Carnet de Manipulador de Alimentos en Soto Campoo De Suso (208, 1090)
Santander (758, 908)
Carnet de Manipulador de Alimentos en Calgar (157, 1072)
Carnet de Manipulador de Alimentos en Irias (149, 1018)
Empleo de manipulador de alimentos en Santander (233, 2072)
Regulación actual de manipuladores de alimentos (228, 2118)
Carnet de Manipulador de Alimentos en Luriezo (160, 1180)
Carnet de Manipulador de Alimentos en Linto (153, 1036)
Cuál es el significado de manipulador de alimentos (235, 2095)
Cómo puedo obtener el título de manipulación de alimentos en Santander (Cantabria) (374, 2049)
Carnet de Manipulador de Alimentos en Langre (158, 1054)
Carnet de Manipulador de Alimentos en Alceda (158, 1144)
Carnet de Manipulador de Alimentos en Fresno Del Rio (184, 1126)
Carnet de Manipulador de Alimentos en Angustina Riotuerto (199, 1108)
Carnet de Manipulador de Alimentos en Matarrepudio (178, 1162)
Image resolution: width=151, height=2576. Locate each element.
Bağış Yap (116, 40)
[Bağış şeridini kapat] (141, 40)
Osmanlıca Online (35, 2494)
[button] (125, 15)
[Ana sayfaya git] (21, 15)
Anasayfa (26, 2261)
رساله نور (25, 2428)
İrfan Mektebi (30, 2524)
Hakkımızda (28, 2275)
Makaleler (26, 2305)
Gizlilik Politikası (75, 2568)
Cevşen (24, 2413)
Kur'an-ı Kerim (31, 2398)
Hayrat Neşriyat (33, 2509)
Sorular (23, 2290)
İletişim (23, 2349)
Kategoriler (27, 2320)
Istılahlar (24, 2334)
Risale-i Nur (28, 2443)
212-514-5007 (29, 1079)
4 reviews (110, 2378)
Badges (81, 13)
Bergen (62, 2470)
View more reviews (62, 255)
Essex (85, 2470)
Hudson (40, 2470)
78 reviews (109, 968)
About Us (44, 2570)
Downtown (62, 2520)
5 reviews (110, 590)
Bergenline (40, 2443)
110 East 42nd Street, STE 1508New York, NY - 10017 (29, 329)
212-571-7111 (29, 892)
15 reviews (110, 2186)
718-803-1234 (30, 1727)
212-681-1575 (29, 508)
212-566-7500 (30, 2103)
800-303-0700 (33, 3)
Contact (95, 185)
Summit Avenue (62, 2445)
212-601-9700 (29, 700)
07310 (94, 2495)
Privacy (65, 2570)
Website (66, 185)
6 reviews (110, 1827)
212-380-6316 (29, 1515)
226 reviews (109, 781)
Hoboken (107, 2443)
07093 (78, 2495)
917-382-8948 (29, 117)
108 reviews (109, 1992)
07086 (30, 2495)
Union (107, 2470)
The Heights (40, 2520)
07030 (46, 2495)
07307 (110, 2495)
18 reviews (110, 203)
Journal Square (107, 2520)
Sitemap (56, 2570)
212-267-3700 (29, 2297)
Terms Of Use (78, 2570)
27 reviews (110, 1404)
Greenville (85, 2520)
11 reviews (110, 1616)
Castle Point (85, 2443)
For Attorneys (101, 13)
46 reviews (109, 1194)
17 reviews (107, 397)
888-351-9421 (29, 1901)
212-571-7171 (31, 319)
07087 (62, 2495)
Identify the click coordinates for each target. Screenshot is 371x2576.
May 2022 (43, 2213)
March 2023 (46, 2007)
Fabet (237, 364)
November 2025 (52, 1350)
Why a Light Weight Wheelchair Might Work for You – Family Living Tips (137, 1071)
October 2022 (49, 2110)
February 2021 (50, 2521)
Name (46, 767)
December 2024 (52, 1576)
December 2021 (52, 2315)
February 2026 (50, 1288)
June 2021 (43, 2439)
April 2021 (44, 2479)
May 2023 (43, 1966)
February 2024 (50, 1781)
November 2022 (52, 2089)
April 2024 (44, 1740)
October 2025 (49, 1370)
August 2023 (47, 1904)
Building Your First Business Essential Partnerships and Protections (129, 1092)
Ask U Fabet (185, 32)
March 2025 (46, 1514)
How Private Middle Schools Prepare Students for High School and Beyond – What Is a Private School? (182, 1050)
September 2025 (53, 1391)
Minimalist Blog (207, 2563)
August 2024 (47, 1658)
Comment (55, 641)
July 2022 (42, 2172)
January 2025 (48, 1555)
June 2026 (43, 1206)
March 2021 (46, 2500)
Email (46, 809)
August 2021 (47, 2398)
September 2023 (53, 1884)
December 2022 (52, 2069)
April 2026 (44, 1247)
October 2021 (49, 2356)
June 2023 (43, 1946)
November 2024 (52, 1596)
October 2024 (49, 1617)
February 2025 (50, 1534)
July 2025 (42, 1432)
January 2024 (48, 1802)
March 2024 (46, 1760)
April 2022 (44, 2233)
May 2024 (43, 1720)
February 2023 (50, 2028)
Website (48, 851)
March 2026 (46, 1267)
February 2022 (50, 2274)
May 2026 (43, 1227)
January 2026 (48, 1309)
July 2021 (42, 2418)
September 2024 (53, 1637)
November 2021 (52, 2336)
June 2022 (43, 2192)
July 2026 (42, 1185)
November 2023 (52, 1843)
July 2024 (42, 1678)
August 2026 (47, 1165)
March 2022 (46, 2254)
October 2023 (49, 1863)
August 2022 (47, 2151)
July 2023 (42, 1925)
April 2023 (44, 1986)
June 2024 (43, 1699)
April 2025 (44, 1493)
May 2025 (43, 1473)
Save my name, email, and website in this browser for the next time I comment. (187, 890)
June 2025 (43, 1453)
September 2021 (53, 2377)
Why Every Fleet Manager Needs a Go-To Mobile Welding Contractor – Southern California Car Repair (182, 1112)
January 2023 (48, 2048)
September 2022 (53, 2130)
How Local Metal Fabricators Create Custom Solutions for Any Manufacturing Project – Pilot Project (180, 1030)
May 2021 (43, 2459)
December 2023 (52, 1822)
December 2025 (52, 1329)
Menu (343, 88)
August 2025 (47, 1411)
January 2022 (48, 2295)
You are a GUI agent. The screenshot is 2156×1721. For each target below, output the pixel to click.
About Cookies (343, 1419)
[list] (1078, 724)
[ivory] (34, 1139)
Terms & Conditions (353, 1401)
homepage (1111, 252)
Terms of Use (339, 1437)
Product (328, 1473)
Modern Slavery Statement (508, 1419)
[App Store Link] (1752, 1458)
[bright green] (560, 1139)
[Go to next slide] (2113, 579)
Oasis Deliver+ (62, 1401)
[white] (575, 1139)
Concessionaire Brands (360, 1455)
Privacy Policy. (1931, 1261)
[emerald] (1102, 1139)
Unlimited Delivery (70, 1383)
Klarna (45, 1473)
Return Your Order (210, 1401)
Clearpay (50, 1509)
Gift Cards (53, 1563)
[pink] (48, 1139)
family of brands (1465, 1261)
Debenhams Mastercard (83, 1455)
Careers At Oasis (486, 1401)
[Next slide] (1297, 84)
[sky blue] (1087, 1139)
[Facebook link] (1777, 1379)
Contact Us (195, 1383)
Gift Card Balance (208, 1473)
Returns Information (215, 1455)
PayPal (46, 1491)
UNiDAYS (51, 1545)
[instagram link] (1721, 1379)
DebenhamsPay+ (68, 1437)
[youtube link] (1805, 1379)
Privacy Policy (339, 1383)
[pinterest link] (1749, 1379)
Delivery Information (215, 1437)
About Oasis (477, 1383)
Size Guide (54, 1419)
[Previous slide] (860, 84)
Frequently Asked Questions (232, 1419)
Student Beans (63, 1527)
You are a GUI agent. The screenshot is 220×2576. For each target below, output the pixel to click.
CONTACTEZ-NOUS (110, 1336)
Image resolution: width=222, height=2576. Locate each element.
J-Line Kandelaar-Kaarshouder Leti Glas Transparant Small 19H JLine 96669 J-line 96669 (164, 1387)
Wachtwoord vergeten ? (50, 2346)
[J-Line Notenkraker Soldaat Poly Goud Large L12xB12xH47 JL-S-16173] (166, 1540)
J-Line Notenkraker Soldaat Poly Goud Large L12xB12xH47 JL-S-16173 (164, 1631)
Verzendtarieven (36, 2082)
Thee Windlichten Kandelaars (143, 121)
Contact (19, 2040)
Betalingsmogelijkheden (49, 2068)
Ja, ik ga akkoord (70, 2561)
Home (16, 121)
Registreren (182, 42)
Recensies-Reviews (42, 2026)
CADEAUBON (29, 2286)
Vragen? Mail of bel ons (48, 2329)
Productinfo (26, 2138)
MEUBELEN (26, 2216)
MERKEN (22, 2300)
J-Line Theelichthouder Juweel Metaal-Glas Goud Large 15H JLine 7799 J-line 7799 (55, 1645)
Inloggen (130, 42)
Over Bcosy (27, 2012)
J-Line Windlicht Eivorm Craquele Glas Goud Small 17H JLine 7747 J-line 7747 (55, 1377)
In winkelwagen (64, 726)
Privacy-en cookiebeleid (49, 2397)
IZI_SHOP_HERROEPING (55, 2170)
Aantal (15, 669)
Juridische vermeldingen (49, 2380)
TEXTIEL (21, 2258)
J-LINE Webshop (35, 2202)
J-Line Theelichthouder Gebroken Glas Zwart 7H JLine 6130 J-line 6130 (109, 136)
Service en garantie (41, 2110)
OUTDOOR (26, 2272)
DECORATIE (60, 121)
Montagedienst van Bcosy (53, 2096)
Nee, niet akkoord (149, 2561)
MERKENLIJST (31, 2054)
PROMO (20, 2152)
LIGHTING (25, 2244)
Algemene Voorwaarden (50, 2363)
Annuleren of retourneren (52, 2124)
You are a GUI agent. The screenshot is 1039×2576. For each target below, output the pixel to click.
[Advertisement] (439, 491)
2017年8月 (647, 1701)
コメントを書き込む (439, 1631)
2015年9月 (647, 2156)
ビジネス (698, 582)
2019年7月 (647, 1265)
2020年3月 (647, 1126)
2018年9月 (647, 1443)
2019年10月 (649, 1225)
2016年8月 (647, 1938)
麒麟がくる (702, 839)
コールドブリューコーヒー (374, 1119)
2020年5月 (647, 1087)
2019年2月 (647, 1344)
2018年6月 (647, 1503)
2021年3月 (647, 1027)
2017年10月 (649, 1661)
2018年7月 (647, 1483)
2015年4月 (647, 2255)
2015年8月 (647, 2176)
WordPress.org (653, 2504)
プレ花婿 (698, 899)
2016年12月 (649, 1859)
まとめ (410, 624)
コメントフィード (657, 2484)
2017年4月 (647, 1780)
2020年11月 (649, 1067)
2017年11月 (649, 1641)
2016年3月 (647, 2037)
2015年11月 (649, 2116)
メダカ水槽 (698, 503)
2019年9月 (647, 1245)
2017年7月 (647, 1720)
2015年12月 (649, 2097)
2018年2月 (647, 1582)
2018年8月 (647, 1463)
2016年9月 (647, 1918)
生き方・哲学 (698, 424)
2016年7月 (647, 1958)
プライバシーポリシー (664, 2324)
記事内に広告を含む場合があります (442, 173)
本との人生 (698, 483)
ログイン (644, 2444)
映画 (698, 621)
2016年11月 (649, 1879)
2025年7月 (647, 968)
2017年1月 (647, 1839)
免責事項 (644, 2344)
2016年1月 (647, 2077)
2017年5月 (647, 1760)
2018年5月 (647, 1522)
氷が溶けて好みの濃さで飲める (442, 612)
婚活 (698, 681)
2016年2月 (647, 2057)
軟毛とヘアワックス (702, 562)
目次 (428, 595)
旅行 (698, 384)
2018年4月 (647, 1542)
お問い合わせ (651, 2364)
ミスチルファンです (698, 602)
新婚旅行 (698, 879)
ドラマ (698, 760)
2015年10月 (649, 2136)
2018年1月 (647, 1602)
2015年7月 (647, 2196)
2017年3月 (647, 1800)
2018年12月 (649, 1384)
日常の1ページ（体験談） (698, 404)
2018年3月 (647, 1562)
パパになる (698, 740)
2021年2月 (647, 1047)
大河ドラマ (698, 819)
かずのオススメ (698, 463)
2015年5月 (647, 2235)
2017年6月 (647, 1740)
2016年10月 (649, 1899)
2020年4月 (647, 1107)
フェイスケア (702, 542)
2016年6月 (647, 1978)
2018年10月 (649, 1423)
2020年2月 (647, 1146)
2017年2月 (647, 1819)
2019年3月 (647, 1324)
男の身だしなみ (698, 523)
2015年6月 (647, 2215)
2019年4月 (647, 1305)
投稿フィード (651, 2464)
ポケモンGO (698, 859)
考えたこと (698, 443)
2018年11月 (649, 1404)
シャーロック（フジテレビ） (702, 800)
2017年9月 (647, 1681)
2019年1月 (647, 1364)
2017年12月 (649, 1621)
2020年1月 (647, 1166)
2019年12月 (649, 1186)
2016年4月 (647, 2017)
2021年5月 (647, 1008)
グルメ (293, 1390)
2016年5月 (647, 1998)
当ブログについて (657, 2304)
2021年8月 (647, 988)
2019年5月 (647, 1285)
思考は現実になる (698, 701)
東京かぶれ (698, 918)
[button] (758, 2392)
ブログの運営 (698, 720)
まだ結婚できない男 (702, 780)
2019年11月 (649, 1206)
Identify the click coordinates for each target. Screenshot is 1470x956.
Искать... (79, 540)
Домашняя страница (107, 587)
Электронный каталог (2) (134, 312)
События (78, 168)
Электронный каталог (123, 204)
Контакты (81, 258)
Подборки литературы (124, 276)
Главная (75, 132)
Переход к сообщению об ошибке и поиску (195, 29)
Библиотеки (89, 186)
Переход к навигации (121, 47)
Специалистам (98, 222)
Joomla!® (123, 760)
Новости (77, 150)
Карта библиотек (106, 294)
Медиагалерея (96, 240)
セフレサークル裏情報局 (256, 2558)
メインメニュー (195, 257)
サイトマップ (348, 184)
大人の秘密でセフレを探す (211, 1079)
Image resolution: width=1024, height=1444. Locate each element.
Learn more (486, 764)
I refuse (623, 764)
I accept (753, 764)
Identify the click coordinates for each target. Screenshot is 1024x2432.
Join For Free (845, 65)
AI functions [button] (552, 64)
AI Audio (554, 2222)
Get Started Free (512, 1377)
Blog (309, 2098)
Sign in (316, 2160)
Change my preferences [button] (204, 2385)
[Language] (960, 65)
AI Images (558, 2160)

◇ ◇ ◇ ◇

## Exercise instructions
Within the material above, the line with "888-351-9421 (29, 1901)" opens the range and the line with "June 2021 (43, 2439)" closes it; reproduce that range word for word.

## Final answer
888-351-9421 (29, 1901)
212-571-7171 (31, 319)
07087 (62, 2495)
Identify the click coordinates for each target. Screenshot is 371x2576.
May 2022 (43, 2213)
March 2023 (46, 2007)
Fabet (237, 364)
November 2025 (52, 1350)
Why a Light Weight Wheelchair Might Work for You – Family Living Tips (137, 1071)
October 2022 (49, 2110)
February 2021 (50, 2521)
Name (46, 767)
December 2024 (52, 1576)
December 2021 (52, 2315)
February 2026 (50, 1288)
June 2021 (43, 2439)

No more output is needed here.